**Written task:** Reproduce the listing below, substituting "Which location should I click to" for every occurrence of "Where should I click to" and leaving everything else unchanged.

— BEGIN Data records —

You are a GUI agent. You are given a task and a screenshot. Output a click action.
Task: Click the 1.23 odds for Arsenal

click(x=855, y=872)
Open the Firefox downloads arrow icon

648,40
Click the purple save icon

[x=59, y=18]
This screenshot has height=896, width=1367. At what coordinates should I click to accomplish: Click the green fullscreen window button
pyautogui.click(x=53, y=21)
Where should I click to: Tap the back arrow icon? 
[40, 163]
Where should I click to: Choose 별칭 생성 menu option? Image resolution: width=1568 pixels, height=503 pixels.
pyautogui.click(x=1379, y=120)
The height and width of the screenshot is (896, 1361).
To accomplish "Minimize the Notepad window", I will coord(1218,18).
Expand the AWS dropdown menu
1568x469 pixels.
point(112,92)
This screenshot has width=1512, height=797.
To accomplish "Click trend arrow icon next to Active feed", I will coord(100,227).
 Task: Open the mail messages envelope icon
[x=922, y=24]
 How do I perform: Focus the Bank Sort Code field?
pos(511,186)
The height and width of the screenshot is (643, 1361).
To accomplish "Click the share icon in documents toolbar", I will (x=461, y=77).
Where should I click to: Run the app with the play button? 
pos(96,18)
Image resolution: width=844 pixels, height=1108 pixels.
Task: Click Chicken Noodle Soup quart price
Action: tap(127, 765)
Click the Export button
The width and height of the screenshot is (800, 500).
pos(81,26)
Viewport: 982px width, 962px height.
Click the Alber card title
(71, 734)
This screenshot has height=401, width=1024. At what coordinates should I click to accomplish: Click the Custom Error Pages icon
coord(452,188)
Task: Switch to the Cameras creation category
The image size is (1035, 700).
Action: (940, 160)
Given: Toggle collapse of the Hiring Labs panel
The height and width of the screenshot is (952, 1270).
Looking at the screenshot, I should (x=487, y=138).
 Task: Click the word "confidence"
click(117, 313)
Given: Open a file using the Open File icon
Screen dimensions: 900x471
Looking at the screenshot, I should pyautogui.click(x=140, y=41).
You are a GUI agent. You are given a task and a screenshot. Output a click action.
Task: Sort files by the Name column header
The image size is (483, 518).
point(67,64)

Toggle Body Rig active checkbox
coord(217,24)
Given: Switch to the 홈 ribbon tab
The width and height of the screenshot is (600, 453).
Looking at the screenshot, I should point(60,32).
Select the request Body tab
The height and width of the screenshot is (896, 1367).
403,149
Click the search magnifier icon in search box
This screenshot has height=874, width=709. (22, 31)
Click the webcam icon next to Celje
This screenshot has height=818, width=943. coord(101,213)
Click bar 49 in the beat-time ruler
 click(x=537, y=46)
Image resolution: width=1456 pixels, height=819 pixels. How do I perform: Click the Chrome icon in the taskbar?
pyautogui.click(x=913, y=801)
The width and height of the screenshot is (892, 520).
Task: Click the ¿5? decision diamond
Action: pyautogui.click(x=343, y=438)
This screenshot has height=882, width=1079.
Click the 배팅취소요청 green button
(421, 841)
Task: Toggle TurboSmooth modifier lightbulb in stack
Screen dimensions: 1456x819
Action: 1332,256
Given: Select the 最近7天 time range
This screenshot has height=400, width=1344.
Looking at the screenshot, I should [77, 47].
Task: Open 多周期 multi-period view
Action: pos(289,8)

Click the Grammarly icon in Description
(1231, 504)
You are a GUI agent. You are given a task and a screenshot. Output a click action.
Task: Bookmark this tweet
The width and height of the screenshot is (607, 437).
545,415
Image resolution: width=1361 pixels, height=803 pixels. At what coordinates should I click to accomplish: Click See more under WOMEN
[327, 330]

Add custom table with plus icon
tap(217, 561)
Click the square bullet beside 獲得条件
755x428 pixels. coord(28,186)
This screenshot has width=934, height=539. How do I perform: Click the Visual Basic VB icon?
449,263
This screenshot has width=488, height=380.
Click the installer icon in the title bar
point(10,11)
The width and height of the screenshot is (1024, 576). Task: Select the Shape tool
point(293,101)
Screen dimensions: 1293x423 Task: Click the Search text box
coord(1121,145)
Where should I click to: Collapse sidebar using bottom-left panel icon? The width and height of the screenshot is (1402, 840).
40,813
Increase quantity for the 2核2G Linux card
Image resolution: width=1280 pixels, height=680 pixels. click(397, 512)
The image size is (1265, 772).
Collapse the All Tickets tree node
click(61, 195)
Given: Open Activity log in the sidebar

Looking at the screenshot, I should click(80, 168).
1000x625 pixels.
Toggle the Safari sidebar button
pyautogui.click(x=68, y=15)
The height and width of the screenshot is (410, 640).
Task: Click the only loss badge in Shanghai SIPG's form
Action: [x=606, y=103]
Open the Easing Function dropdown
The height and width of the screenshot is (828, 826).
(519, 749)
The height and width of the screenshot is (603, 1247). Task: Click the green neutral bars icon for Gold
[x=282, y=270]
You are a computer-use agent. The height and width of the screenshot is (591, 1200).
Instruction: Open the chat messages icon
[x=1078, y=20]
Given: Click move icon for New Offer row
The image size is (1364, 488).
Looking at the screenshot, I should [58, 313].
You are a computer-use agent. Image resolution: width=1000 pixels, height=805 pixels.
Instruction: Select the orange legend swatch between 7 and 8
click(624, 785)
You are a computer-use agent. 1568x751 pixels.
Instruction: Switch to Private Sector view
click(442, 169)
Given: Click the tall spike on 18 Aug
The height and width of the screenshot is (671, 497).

— END Data records —

**Finished answer:**
You are a GUI agent. You are given a task and a screenshot. Output a click action.
Task: Click the 1.23 odds for Arsenal

click(x=855, y=872)
Open the Firefox downloads arrow icon

648,40
Click the purple save icon

[x=59, y=18]
This screenshot has height=896, width=1367. At what coordinates should I click to accomplish: Click the green fullscreen window button
pyautogui.click(x=53, y=21)
Which location should I click to: Tap the back arrow icon? 
[40, 163]
Which location should I click to: Choose 별칭 생성 menu option? Image resolution: width=1568 pixels, height=503 pixels.
pyautogui.click(x=1379, y=120)
The height and width of the screenshot is (896, 1361).
To accomplish "Minimize the Notepad window", I will coord(1218,18).
Expand the AWS dropdown menu
1568x469 pixels.
point(112,92)
This screenshot has width=1512, height=797.
To accomplish "Click trend arrow icon next to Active feed", I will coord(100,227).
 Task: Open the mail messages envelope icon
[x=922, y=24]
 How do I perform: Focus the Bank Sort Code field?
pos(511,186)
The height and width of the screenshot is (643, 1361).
To accomplish "Click the share icon in documents toolbar", I will (x=461, y=77).
Which location should I click to: Run the app with the play button? 
pos(96,18)
Image resolution: width=844 pixels, height=1108 pixels.
Task: Click Chicken Noodle Soup quart price
Action: tap(127, 765)
Click the Export button
The width and height of the screenshot is (800, 500).
pos(81,26)
Viewport: 982px width, 962px height.
Click the Alber card title
(71, 734)
This screenshot has height=401, width=1024. At what coordinates should I click to accomplish: Click the Custom Error Pages icon
coord(452,188)
Task: Switch to the Cameras creation category
The image size is (1035, 700).
Action: (940, 160)
Given: Toggle collapse of the Hiring Labs panel
The height and width of the screenshot is (952, 1270).
Looking at the screenshot, I should (x=487, y=138).
 Task: Click the word "confidence"
click(117, 313)
Given: Open a file using the Open File icon
Screen dimensions: 900x471
Looking at the screenshot, I should pyautogui.click(x=140, y=41).
You are a GUI agent. You are given a task and a screenshot. Output a click action.
Task: Sort files by the Name column header
The image size is (483, 518).
point(67,64)

Toggle Body Rig active checkbox
coord(217,24)
Given: Switch to the 홈 ribbon tab
The width and height of the screenshot is (600, 453).
Looking at the screenshot, I should point(60,32).
Select the request Body tab
The height and width of the screenshot is (896, 1367).
403,149
Click the search magnifier icon in search box
This screenshot has height=874, width=709. (22, 31)
Click the webcam icon next to Celje
This screenshot has height=818, width=943. coord(101,213)
Click bar 49 in the beat-time ruler
 click(x=537, y=46)
Image resolution: width=1456 pixels, height=819 pixels. How do I perform: Click the Chrome icon in the taskbar?
pyautogui.click(x=913, y=801)
The width and height of the screenshot is (892, 520).
Task: Click the ¿5? decision diamond
Action: pyautogui.click(x=343, y=438)
This screenshot has height=882, width=1079.
Click the 배팅취소요청 green button
(421, 841)
Task: Toggle TurboSmooth modifier lightbulb in stack
Screen dimensions: 1456x819
Action: 1332,256
Given: Select the 最近7天 time range
This screenshot has height=400, width=1344.
Looking at the screenshot, I should [77, 47].
Task: Open 多周期 multi-period view
Action: pos(289,8)

Click the Grammarly icon in Description
(1231, 504)
You are a GUI agent. You are given a task and a screenshot. Output a click action.
Task: Bookmark this tweet
The width and height of the screenshot is (607, 437).
545,415
Image resolution: width=1361 pixels, height=803 pixels. At what coordinates should I click to accomplish: Click See more under WOMEN
[327, 330]

Add custom table with plus icon
tap(217, 561)
Click the square bullet beside 獲得条件
755x428 pixels. coord(28,186)
This screenshot has width=934, height=539. How do I perform: Click the Visual Basic VB icon?
449,263
This screenshot has width=488, height=380.
Click the installer icon in the title bar
point(10,11)
The width and height of the screenshot is (1024, 576). Task: Select the Shape tool
point(293,101)
Screen dimensions: 1293x423 Task: Click the Search text box
coord(1121,145)
Which location should I click to: Collapse sidebar using bottom-left panel icon? The width and height of the screenshot is (1402, 840).
40,813
Increase quantity for the 2核2G Linux card
Image resolution: width=1280 pixels, height=680 pixels. click(397, 512)
The image size is (1265, 772).
Collapse the All Tickets tree node
click(61, 195)
Given: Open Activity log in the sidebar

Looking at the screenshot, I should click(80, 168).
1000x625 pixels.
Toggle the Safari sidebar button
pyautogui.click(x=68, y=15)
The height and width of the screenshot is (410, 640).
Task: Click the only loss badge in Shanghai SIPG's form
Action: [x=606, y=103]
Open the Easing Function dropdown
The height and width of the screenshot is (828, 826).
(519, 749)
The height and width of the screenshot is (603, 1247). Task: Click the green neutral bars icon for Gold
[x=282, y=270]
You are a computer-use agent. The height and width of the screenshot is (591, 1200).
Instruction: Open the chat messages icon
[x=1078, y=20]
Given: Click move icon for New Offer row
The image size is (1364, 488).
Looking at the screenshot, I should [58, 313].
You are a computer-use agent. Image resolution: width=1000 pixels, height=805 pixels.
Instruction: Select the orange legend swatch between 7 and 8
click(624, 785)
You are a computer-use agent. 1568x751 pixels.
Instruction: Switch to Private Sector view
click(442, 169)
Given: Click the tall spike on 18 Aug
The height and width of the screenshot is (671, 497).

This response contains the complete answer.